Records shown ▸
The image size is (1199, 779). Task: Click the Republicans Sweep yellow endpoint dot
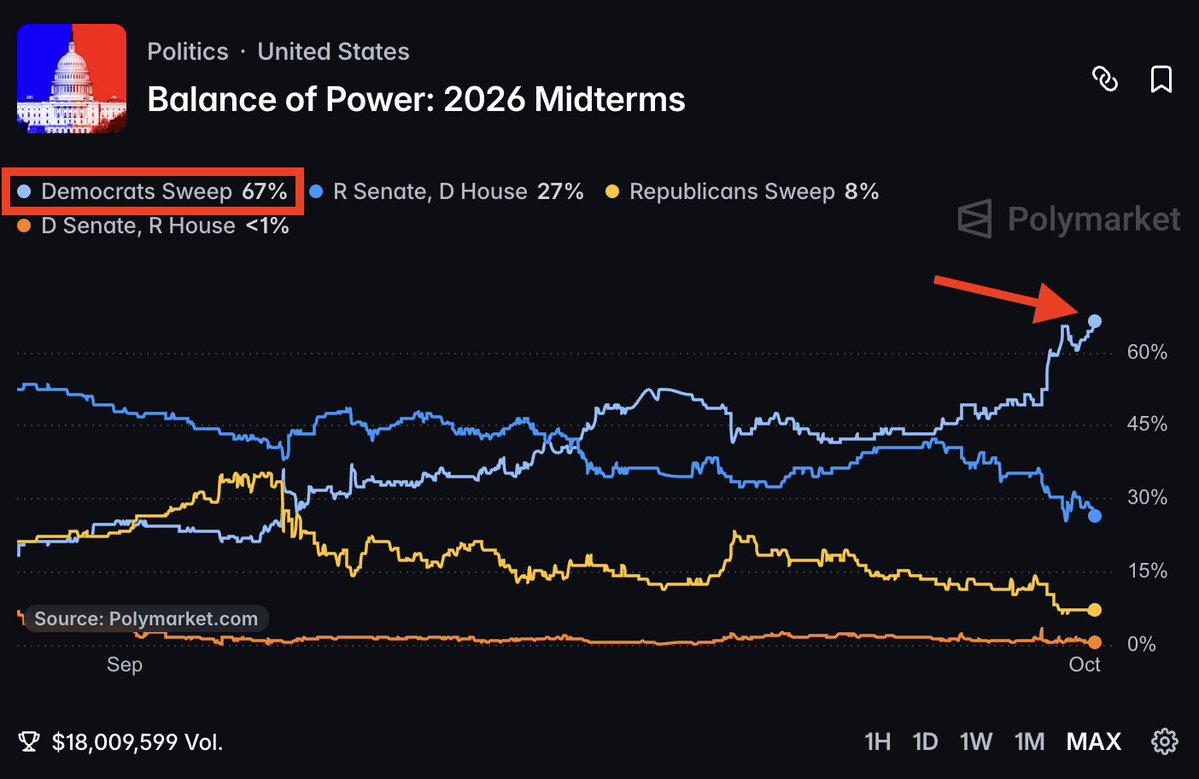[1094, 610]
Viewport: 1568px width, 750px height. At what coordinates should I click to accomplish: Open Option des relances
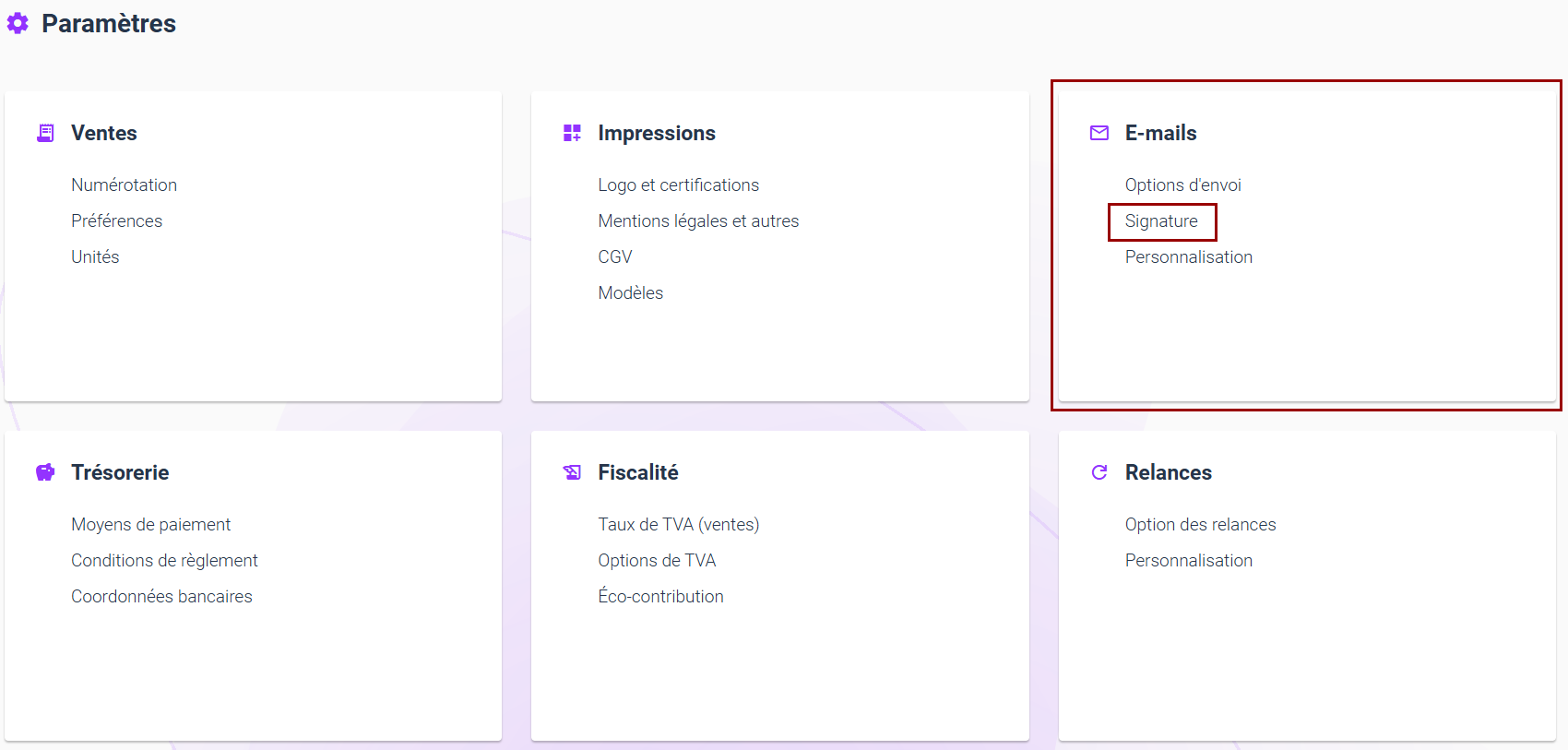(x=1200, y=525)
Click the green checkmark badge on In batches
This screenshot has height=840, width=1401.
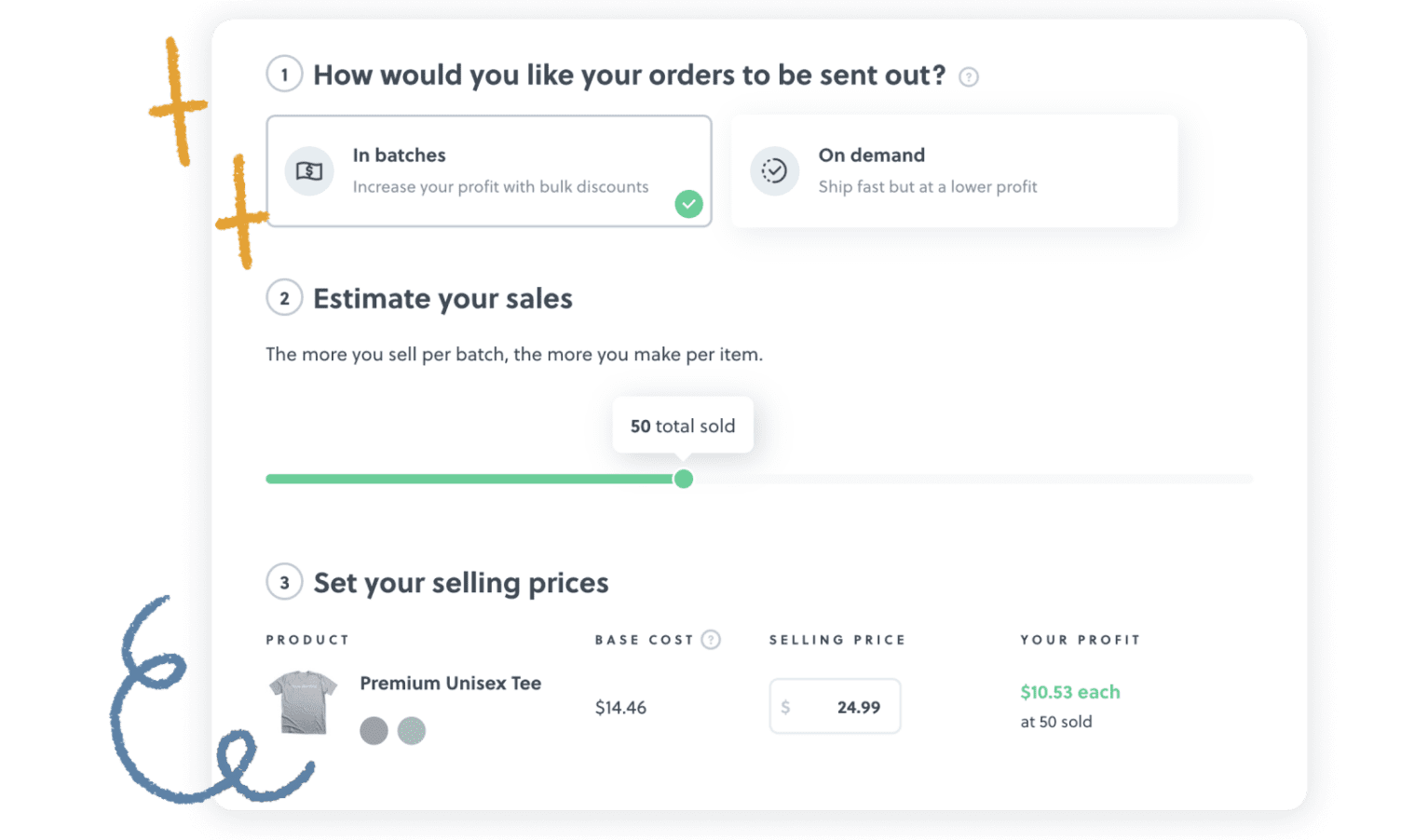[688, 204]
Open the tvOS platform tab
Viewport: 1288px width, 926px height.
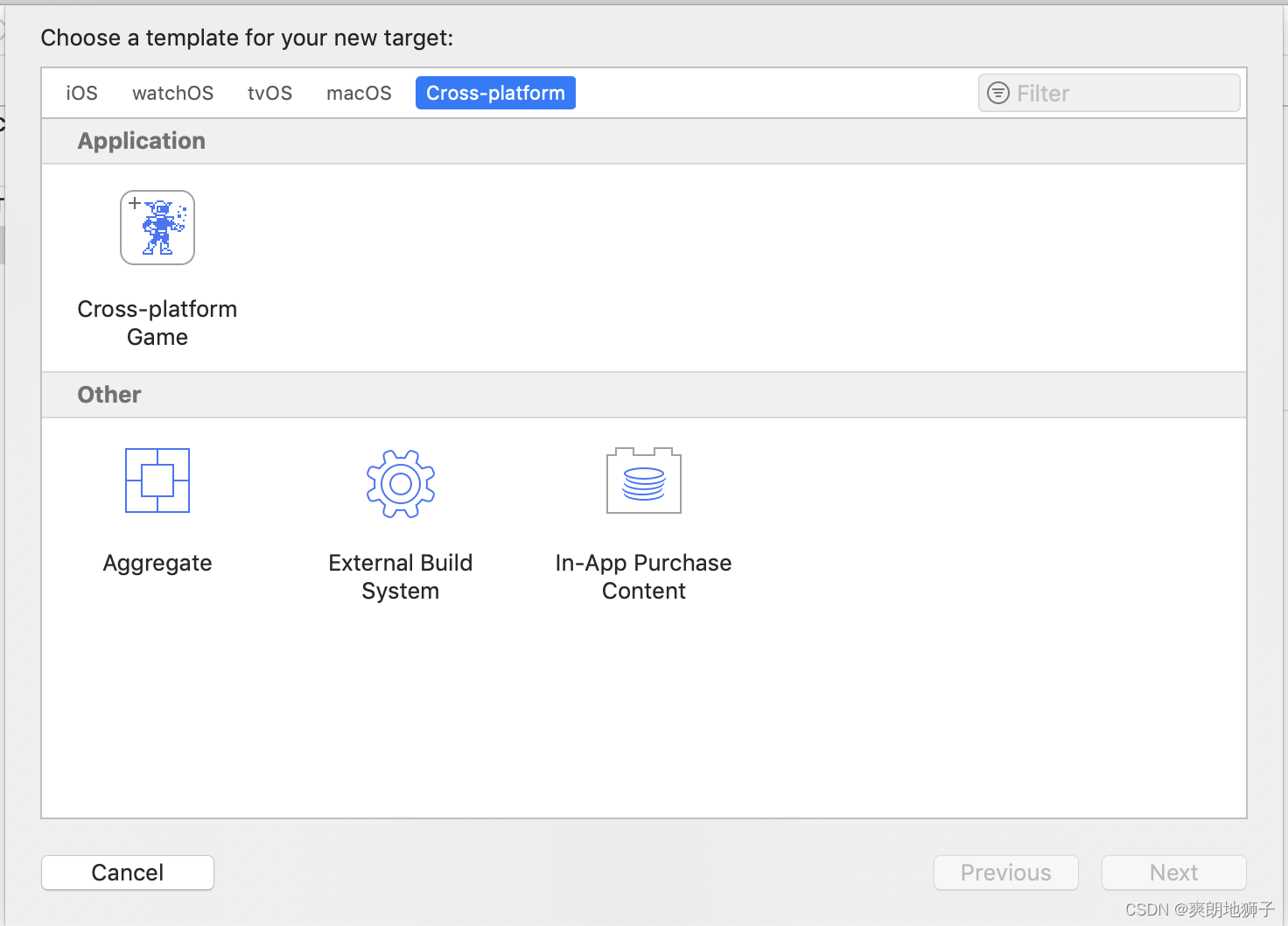[x=270, y=93]
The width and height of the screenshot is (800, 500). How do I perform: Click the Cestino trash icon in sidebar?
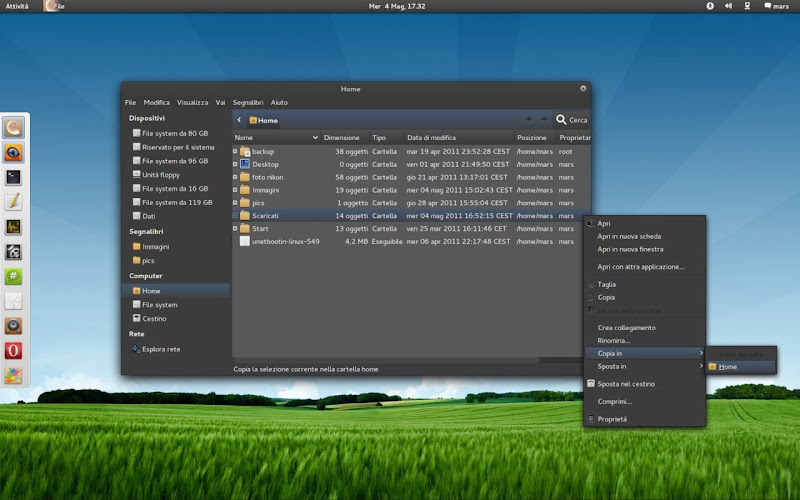[x=136, y=319]
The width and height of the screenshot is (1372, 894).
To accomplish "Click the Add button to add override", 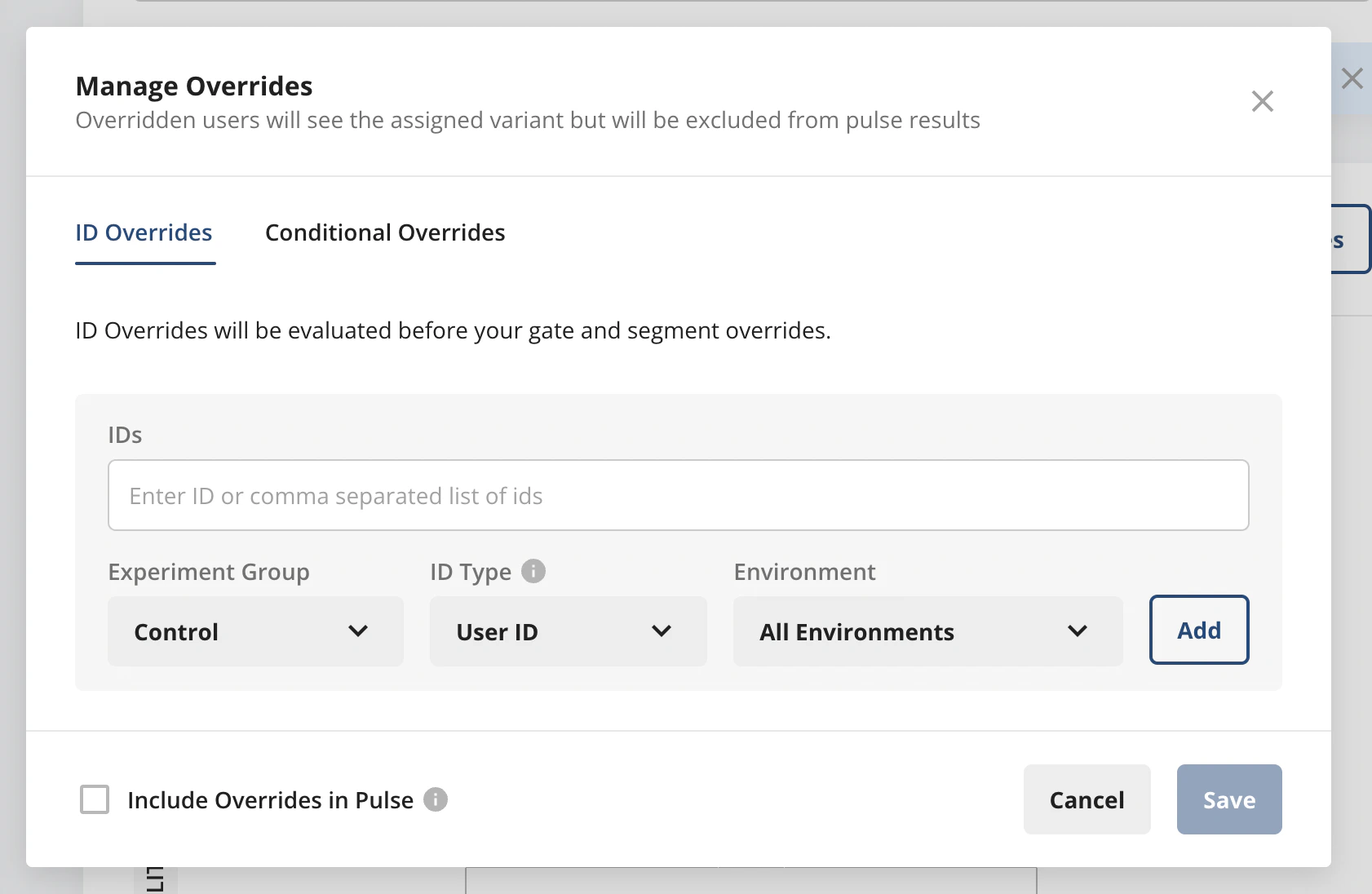I will click(1199, 630).
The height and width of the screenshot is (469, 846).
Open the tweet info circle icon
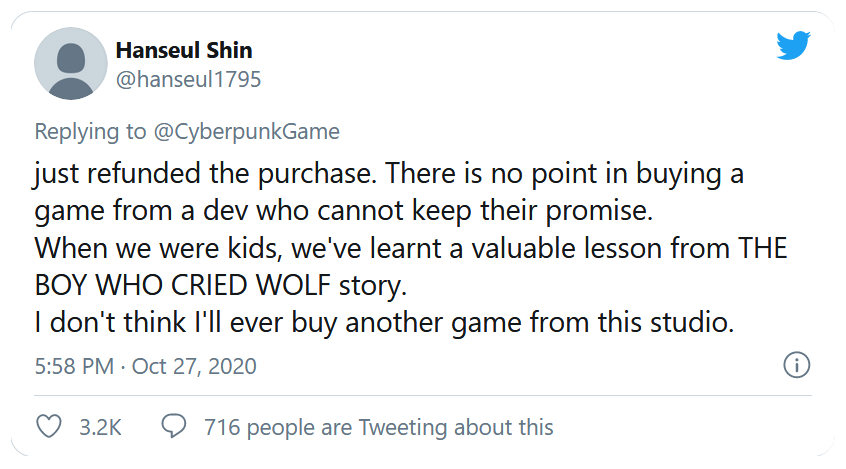point(796,366)
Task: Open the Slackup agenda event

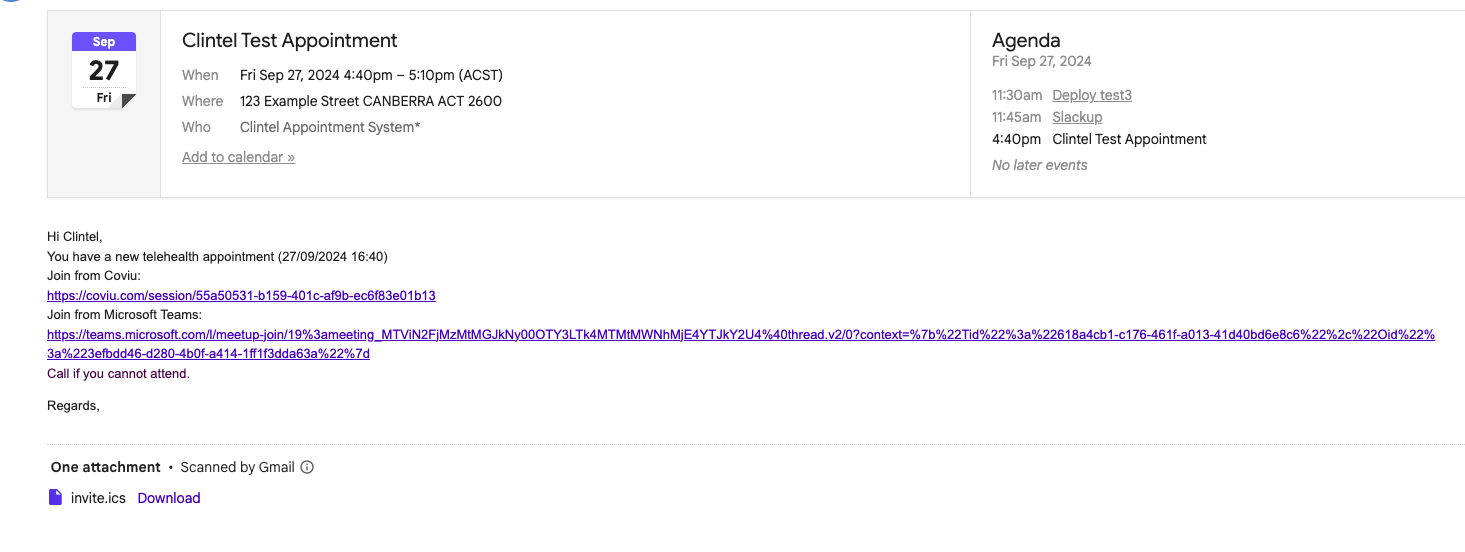Action: (1077, 117)
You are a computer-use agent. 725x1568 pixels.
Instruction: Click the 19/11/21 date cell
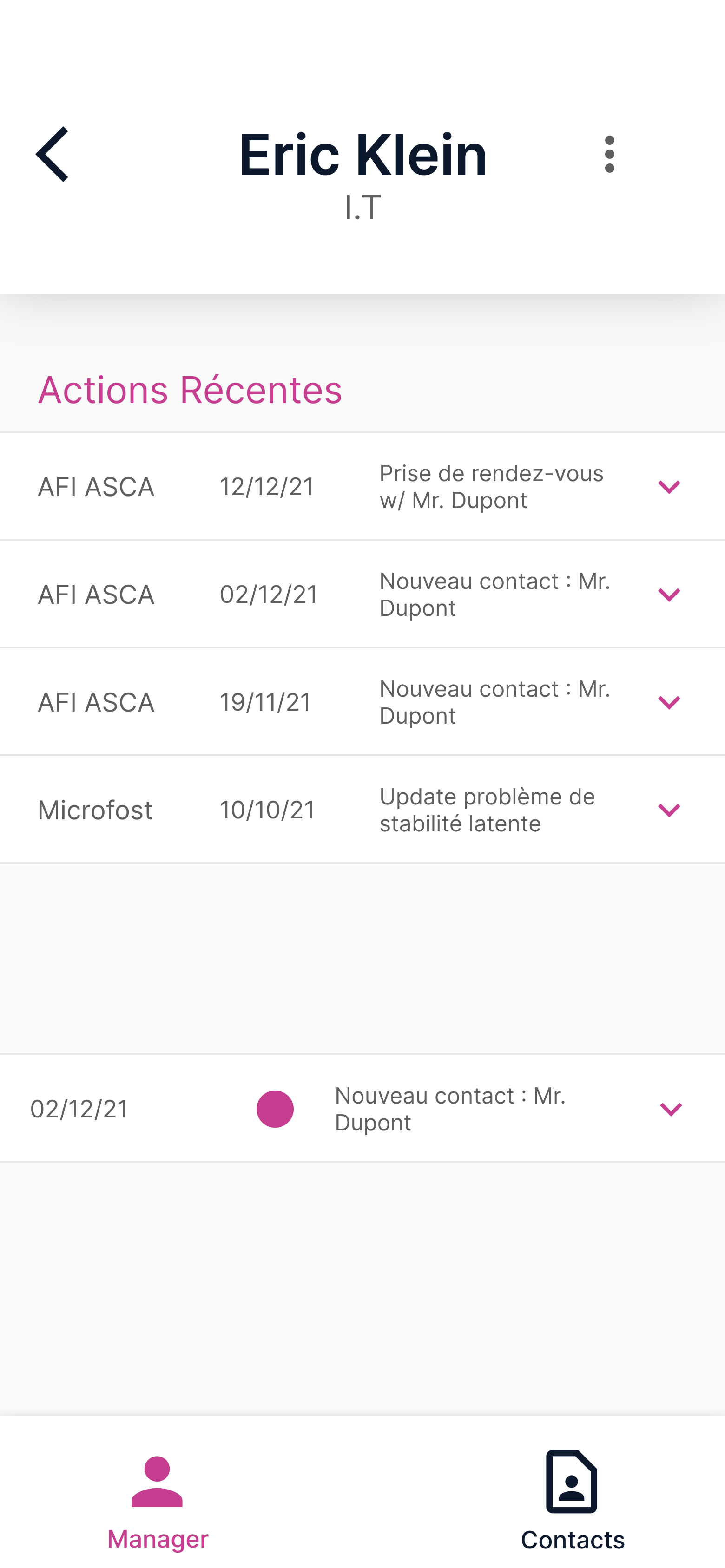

Problem requirements ▸ Switch "Instruction" to "Task" in the lines from the one containing "You are a computer-use" through the end of the records, and write out only those lines, otherwise unchanged. Omit the pictures.

The solution ▸
You are a computer-use agent. 725x1568 pixels.
Task: Click the 19/11/21 date cell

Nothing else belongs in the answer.